Stock market newsletter editors as a crowd are a contrarian signal. Popular metrics like the Hulbert Stock Newsletter Sentiment index and ChartCraft’s Investors Intelligence Advisor Sentiment index measure the bullish/bearish bias in order to provide for such contrarian signals.
But among the crowd a few are actually quite good at finding major inflection points. Among this small handful, I count James Stack of InvesTech as one of the best. He was one of the few to turn positive at the 2008 bear market low and ride the cyclical bull market.
Currently he is skeptical that the bull market is over. One of the reasons he cites is a proprietary indicator that he calls “Negative Leadership Composite”. It purports to measure the strength of distribution in stocks and therefore is an early warning signal of an impending bear market.
Currently, despite the price weakness, there is no Negative Leadership whatsoever:
Compare and contrast this to July 2007 when the Negative Leadership Composite started to flash an early warning signal just months before the double top in October 2007.
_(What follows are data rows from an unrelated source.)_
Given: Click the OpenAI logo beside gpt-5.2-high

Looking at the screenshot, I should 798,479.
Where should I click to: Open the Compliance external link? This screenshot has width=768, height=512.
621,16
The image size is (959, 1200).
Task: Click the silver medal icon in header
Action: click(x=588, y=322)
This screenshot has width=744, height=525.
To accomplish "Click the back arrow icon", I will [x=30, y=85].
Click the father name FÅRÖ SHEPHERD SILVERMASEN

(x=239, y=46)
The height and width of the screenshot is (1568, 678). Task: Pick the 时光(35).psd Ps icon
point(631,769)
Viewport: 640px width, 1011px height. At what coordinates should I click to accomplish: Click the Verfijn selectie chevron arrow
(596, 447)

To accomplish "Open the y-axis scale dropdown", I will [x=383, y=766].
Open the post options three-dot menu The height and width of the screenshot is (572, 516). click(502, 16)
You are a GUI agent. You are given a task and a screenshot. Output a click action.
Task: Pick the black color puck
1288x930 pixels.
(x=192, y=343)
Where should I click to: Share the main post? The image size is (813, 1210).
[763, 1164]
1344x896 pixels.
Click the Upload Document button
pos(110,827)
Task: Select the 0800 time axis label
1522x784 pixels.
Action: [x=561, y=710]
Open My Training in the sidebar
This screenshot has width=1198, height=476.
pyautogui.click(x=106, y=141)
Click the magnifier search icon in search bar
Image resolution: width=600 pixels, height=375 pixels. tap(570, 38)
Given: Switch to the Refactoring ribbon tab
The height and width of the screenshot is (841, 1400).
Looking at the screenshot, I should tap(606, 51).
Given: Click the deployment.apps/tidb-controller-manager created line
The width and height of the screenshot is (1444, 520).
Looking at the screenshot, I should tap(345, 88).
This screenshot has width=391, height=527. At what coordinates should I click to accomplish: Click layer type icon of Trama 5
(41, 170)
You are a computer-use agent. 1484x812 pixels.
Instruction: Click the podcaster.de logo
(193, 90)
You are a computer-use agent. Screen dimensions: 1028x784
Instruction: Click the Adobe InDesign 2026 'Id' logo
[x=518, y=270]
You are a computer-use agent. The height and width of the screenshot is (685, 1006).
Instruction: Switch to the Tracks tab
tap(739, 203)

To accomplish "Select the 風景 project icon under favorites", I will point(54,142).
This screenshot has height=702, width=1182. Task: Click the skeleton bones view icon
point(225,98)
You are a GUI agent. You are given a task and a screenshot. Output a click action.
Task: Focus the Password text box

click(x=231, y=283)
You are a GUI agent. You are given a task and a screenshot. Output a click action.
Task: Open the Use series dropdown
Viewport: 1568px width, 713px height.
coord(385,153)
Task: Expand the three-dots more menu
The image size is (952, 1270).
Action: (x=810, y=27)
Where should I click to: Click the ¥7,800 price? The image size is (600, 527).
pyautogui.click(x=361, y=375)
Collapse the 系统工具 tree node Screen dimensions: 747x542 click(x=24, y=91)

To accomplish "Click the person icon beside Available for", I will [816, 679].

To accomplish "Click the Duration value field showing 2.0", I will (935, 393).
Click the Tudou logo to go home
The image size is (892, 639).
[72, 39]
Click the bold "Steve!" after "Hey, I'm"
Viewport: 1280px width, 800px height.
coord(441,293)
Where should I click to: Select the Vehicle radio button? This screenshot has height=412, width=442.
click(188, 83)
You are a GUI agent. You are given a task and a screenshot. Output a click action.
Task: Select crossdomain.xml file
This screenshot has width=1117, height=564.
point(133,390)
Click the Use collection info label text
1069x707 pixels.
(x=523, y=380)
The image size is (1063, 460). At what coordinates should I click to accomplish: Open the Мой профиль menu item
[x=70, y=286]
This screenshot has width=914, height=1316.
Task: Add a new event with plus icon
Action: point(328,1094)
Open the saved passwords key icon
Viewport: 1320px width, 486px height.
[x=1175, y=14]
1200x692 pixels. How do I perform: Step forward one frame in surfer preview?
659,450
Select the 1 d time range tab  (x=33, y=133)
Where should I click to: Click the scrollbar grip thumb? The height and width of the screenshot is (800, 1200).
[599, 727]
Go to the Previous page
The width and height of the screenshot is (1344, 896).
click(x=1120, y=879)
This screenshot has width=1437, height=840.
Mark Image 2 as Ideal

Here’s what Stack wrote in late July 2007:
The most dramatic change in technical indicators has come in new bearish distribution in our Negative Leadership Composite indicator. Falling from zero to -24 in two days is a big move, equaled on only three instances in the past 40 years. The sharp increase in the number of stocks hitting new 12-month lows reveals that this sell-off is not just profit taking (in which case, only the new highs would decrease). Institutions are starting to batten down the hatches and employ bear market defenses–which is a little difficult when you’re managing tens or hundreds of billions of dollars.